DANE (DNS-Based Authentication of Named Entities, RFC 6698) has existed for over a decade but has seen limited deployment in traditional DNS because it requires DNSSEC to be widely deployed — and DNSSEC deployment is uneven.

In Fistbump, the chain is the authentication. DNS records on-chain are authenticated by consensus, not by DNSSEC signatures over zone data. A TLSA record retrieved from any fbd node is cryptographically authentic provided the node's chain tip matches consensus. DANE becomes a first-class certificate model rather than an opt-in extension.

5. Operational compatibility

Fistbump serves standard DNS. Any recursive resolver can be pointed at a Fistbump node. Any browser, email server, SSH client, or HTTP client can resolve Fistbump names. No client software change is required.

This is important: Fistbump is not a separate "alternative internet." It slots into the existing DNS resolution path at the root zone. Your ISP's resolver, your OS stub resolver, CloudFlare, Quad9 — any of them can, in principle, forward root-zone queries to a Fistbump-aware resolver chain.

6. Costs

A typical .com domain costs $10–20/year via a registrar. A Fistbump regular TLD has a minimum bid of 10,000 FBC at genesis (halving with block rewards) and a renewal cost of 1% of the registration price annually.
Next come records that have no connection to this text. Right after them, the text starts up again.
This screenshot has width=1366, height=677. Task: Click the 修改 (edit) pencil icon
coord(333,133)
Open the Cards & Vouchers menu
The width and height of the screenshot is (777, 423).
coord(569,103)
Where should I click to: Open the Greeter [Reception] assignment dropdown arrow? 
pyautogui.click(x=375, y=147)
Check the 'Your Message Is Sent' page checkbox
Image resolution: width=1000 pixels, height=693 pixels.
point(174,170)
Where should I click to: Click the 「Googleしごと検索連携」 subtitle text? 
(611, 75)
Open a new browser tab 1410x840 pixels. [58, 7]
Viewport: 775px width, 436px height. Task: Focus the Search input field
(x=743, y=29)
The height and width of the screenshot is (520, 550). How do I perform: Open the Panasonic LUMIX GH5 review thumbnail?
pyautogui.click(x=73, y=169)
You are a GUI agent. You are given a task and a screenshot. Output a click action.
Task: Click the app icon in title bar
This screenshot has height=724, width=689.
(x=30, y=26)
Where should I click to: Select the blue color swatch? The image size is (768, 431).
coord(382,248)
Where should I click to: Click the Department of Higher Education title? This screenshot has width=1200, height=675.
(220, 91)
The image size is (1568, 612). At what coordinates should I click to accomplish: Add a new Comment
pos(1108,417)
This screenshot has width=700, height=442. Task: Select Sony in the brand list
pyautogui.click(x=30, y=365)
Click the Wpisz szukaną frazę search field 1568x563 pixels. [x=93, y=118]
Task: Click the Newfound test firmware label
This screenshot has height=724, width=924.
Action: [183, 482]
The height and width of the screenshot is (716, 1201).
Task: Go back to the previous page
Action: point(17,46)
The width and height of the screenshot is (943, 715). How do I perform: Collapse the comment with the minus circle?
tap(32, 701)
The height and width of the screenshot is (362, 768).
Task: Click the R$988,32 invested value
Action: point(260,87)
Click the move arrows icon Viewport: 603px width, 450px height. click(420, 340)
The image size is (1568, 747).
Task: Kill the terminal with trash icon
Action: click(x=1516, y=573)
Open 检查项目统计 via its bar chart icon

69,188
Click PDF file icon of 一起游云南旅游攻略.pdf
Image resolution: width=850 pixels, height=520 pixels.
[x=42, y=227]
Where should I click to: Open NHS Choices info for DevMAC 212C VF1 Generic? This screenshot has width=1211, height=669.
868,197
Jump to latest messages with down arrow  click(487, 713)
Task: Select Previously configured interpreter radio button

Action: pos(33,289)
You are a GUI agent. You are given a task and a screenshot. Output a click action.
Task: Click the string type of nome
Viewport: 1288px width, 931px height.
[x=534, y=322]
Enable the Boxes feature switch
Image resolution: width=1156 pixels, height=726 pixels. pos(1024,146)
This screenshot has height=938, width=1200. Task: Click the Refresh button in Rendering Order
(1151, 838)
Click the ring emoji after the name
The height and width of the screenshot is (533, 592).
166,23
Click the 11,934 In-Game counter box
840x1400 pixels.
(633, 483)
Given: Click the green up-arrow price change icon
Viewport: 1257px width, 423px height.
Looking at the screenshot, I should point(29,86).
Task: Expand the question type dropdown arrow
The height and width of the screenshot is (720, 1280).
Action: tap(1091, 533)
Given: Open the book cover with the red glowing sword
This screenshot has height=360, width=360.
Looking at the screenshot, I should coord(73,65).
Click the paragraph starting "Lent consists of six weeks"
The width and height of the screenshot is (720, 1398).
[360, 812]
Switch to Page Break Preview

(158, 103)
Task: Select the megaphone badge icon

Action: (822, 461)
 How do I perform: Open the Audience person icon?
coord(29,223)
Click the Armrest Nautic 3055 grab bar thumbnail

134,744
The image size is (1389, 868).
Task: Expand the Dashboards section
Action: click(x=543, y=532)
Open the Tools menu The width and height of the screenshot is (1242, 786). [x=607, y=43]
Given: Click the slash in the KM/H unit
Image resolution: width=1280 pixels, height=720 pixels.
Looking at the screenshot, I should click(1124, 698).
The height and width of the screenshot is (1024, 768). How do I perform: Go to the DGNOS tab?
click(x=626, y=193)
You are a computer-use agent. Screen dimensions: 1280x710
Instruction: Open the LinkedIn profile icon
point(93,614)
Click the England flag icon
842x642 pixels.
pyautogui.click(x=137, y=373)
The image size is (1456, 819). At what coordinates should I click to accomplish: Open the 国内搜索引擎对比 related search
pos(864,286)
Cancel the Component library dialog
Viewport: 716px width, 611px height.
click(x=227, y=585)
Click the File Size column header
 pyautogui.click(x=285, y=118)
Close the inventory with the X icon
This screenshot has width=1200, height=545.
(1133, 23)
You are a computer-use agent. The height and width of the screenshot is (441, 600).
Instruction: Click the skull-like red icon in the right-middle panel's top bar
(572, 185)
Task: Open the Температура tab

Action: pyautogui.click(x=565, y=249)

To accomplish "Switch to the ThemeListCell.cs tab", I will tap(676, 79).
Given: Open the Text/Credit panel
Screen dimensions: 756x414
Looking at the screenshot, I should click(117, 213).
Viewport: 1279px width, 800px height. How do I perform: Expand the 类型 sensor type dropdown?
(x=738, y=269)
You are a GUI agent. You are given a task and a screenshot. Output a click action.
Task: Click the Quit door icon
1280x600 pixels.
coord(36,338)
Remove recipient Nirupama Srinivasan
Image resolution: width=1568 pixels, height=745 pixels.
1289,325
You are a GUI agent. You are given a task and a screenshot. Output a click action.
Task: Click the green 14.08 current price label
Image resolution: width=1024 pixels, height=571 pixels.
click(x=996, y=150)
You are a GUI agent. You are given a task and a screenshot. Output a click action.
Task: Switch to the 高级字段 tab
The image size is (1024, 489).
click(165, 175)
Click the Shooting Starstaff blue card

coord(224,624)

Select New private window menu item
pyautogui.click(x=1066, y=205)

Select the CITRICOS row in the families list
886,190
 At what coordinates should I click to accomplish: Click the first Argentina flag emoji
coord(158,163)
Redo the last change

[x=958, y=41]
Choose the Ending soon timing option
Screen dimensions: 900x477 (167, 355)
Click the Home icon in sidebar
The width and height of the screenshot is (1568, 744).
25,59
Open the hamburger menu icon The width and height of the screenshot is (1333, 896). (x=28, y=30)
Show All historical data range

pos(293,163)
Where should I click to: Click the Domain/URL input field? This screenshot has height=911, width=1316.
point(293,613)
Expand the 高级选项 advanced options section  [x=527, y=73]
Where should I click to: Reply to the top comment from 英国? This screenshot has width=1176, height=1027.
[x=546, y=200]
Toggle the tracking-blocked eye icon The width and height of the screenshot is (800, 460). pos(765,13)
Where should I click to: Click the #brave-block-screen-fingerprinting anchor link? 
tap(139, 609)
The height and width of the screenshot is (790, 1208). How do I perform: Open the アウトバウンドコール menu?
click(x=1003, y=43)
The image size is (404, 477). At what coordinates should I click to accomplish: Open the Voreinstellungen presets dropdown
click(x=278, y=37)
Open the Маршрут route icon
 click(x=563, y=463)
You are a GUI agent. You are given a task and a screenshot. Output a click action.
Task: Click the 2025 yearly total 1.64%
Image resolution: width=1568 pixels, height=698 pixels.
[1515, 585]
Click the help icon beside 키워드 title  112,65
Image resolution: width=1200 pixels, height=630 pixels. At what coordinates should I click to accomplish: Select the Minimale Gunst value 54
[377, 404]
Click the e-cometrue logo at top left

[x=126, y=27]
At current mining costs and modest name demand, these are broadly comparable orders of magnitude. Premium names (6 bytes or fewer) are more expensive in Fistbump because they require a DNSSEC proof of ICANN-domain ownership and carry a 100× block-reward minimum bid.

Tradeoffs

Fistbump does not solve every DNS problem, and it introduces tradeoffs that are important to be clear about:

  • Self-custody of names. Lose the key, lose the name. There is no registrar to reset your password.
  • Chain tip dependency. A resolver needs a recent view of the chain (or a light-client proof) to answer authoritatively. Serving Fistbump from a stale tip is a resolution hazard.
  • Bootstrapping. For Fistbump names to be universally resolvable, either major recursive resolvers need to forward queries to Fistbump-aware nameservers, or users need to configure their own. This is a network-effects problem that traditional DNS has already solved.
  • Hash-rate security. Fistbump is as secure as the hash rate securing it. Memory-hard PoW broadens the pool of possible miners but does not eliminate concentration risk.

These are real costs. Whether they are worth paying depends on how much you value unilateral revocation power not sitting with ICANN, a registrar, or a certificate authority.